== Segment start ==

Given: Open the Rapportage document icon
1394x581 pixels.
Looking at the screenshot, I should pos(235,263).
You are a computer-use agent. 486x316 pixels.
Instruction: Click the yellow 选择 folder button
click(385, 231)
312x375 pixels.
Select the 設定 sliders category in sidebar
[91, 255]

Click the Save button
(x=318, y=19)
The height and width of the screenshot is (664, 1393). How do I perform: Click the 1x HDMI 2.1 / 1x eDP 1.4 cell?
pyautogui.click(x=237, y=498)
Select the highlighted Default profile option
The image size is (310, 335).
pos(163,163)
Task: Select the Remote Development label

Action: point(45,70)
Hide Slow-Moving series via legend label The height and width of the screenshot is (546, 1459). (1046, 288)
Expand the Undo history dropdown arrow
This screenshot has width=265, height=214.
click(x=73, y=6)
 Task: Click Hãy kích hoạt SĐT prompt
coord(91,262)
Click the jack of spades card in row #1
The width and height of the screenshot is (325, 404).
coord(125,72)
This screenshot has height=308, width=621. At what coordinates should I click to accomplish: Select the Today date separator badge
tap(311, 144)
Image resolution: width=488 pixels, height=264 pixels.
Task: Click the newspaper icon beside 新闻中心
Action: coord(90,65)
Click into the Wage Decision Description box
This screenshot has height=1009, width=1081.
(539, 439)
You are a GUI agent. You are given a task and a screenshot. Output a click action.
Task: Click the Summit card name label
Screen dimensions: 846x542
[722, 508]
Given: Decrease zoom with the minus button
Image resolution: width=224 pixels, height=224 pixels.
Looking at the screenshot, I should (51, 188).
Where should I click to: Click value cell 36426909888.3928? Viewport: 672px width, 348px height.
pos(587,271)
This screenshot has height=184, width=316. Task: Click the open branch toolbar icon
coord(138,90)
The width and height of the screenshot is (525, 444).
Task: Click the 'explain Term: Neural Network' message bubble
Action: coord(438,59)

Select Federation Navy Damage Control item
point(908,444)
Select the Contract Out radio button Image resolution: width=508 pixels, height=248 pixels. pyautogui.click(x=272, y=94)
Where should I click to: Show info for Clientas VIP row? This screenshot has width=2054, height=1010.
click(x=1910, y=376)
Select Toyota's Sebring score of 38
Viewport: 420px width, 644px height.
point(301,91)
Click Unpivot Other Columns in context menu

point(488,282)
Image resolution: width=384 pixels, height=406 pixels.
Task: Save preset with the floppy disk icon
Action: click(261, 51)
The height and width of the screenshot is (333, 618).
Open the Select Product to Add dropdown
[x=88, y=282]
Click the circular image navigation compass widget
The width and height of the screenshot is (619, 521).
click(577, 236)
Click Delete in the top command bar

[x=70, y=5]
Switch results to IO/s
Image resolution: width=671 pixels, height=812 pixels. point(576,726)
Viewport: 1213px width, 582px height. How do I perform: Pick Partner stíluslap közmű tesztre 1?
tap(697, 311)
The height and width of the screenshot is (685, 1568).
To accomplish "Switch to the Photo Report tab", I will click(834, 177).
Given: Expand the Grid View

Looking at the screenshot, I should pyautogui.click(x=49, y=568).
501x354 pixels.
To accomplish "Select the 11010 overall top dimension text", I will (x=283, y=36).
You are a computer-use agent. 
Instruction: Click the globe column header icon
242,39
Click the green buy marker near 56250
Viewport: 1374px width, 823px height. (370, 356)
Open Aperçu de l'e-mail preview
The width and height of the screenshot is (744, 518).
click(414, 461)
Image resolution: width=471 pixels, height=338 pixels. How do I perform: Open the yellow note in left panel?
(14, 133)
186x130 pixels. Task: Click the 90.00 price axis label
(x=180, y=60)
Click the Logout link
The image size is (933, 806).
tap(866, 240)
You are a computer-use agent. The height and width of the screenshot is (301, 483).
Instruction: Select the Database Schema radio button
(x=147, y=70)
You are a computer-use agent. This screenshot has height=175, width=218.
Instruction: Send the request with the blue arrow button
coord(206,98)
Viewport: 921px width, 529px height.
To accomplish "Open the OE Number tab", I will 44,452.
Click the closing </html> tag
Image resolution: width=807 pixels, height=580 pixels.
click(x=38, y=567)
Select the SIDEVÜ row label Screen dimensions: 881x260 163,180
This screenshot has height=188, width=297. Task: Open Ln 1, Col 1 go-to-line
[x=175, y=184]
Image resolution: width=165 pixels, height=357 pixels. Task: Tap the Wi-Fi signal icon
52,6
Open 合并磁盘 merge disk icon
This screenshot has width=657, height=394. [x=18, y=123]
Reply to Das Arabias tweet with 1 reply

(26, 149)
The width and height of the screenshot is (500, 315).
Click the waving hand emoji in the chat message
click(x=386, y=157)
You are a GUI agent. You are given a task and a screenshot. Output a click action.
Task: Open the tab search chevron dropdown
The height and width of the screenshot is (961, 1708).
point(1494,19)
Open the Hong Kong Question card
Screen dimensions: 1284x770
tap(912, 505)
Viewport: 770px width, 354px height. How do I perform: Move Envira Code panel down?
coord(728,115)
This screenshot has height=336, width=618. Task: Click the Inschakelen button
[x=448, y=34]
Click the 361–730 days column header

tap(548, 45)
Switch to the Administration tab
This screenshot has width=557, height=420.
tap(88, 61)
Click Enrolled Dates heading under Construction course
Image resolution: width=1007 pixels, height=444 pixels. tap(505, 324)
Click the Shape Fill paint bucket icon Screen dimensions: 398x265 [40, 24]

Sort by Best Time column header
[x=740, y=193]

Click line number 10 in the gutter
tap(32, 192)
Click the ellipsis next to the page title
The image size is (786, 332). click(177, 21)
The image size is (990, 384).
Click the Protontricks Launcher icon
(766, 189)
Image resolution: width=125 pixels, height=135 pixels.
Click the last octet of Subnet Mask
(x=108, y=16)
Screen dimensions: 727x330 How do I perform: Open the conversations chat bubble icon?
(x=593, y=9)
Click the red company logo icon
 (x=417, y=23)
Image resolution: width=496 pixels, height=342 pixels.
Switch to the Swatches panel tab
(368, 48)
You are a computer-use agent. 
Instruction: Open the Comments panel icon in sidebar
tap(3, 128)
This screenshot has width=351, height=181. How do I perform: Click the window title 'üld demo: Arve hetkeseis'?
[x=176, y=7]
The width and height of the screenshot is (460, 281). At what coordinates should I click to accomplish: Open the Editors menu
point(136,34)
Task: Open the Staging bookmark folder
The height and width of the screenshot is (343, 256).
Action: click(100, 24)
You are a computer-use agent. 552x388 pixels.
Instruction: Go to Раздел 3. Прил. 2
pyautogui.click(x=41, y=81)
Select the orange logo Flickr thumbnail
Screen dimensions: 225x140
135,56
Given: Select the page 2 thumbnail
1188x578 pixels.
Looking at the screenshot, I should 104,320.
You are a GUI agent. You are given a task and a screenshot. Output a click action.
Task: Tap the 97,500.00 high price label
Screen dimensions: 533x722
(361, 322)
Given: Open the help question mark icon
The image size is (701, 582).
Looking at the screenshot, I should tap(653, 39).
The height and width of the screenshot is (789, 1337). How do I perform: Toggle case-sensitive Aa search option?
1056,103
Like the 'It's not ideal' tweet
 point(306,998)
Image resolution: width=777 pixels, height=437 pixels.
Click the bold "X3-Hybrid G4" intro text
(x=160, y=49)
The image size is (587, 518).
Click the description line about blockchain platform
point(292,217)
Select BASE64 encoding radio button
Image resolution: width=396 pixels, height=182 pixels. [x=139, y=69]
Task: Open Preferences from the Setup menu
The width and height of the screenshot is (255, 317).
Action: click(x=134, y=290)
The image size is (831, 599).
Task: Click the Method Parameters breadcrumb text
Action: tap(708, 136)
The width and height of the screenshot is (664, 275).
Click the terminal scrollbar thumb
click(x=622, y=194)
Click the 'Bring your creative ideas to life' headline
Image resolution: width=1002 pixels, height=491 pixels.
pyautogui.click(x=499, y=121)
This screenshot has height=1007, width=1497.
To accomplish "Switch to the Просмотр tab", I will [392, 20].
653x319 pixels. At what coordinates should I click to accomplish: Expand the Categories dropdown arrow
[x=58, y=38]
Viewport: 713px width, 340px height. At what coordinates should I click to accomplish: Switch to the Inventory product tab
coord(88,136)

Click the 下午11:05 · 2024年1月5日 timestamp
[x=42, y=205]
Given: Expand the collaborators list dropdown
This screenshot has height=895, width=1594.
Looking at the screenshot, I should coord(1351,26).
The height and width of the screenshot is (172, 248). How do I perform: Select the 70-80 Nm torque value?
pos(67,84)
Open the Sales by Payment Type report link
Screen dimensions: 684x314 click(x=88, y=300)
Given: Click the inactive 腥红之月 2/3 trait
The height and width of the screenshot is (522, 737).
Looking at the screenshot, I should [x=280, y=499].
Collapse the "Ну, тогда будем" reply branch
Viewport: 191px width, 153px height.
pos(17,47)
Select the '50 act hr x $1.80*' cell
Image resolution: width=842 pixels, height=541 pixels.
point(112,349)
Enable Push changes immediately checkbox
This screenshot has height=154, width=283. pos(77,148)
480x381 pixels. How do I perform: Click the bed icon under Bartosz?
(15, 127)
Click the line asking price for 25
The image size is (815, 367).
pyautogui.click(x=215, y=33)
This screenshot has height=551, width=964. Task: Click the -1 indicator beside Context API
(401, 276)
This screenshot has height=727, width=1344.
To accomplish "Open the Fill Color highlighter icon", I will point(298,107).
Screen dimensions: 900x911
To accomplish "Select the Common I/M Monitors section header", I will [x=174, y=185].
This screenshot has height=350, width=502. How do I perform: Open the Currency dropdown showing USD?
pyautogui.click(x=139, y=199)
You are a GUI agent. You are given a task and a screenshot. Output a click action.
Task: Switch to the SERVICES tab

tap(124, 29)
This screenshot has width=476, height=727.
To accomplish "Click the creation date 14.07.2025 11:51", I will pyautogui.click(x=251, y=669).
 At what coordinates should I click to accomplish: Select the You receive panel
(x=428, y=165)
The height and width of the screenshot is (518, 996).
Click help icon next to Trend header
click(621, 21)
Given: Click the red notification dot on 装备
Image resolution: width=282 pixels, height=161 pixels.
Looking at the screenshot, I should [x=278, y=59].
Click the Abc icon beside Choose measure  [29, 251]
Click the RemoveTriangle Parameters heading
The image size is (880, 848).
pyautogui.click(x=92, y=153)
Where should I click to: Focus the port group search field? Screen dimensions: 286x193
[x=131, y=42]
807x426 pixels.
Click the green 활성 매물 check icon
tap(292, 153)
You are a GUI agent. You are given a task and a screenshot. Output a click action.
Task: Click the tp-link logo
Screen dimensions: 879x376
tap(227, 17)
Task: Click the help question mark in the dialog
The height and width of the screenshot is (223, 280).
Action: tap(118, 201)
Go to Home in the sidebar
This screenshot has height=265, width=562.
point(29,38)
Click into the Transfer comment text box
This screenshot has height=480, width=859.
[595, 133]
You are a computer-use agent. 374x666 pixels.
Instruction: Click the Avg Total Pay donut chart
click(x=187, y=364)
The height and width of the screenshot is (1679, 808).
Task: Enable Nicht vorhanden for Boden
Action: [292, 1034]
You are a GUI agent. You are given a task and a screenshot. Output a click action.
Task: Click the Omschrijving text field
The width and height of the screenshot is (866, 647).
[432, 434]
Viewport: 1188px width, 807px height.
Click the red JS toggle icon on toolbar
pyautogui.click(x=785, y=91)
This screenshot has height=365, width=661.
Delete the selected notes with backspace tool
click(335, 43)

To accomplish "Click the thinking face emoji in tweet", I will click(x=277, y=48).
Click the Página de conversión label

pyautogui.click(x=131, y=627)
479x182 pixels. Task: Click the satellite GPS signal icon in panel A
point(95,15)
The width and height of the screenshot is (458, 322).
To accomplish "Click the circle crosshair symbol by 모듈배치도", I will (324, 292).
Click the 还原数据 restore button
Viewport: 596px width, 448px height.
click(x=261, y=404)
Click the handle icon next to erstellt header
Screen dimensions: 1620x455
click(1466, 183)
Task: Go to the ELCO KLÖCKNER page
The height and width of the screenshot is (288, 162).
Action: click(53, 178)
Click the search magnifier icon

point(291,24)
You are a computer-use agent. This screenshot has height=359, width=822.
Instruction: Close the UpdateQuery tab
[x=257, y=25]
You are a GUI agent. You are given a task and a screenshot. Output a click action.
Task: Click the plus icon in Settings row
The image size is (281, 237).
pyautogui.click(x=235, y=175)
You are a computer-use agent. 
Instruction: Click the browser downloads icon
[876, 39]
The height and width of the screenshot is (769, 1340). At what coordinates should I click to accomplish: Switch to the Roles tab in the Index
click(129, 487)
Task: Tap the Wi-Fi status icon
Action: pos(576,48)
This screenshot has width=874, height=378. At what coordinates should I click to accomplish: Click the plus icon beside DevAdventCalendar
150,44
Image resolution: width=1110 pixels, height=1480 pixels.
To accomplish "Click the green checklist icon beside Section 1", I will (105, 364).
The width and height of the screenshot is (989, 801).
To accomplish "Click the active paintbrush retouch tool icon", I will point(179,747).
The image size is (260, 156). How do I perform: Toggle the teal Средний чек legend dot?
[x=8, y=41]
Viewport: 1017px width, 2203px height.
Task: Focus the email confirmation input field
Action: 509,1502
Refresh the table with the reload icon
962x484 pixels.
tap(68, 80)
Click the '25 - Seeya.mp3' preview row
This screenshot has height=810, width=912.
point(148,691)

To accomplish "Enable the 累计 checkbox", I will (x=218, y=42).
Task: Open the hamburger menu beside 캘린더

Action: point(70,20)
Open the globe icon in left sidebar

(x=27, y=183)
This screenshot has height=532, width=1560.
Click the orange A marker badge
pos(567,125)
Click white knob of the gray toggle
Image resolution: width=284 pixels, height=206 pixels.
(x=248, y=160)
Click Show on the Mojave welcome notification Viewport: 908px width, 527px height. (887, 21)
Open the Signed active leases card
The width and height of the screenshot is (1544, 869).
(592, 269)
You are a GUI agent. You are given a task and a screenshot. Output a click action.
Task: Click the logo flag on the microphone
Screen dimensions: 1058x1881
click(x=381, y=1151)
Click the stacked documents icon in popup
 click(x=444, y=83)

== Segment end ==

Exercise> In the listing above, count each line that holds the word "notification" and report the number alone.

Response area> 2